[Records from a data source]
--- Start ---
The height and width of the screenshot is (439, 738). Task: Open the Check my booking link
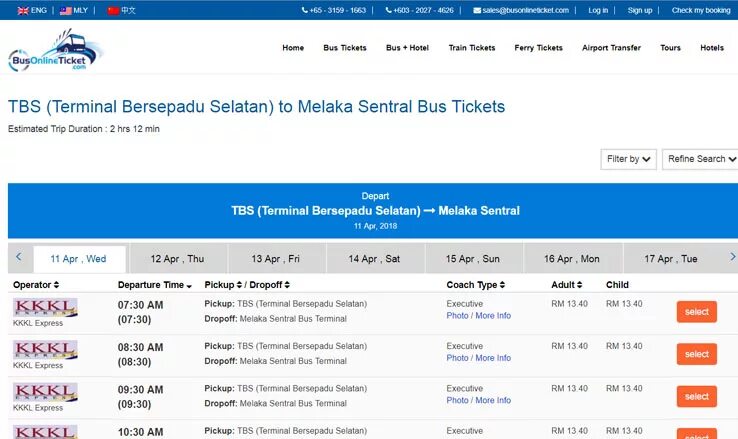pyautogui.click(x=701, y=10)
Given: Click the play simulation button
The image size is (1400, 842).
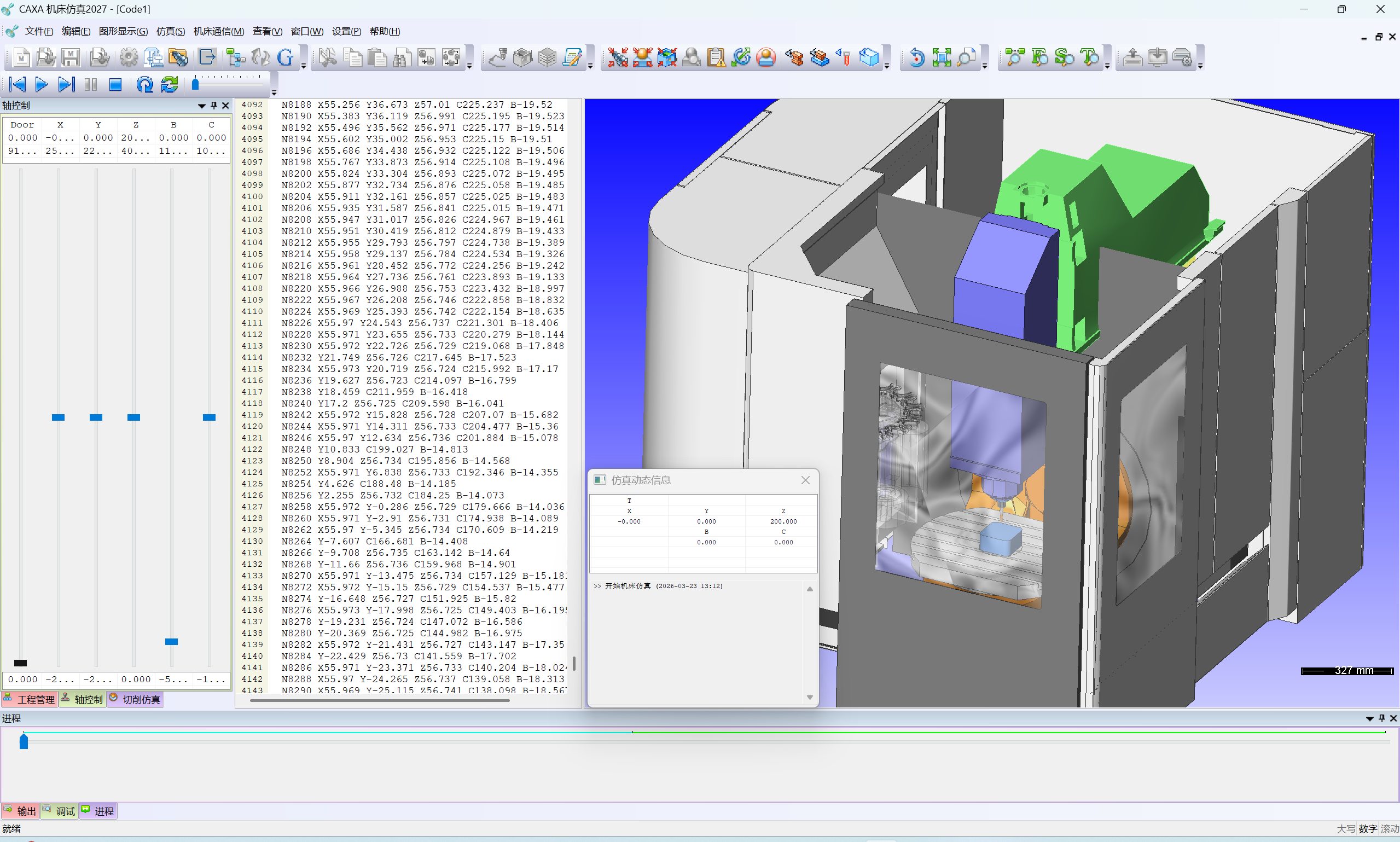Looking at the screenshot, I should (41, 85).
--- End ---
• WHAT YOU HAVE TO DO: Reproduce the part of the records that opens with the line containing "Given: Click the play simulation button" and closes with the final line of the records, including both of those lines, without changing anything. Leave the pictures out of your answer.

• EXERCISE RESULT:
Given: Click the play simulation button
The image size is (1400, 842).
Looking at the screenshot, I should (41, 85).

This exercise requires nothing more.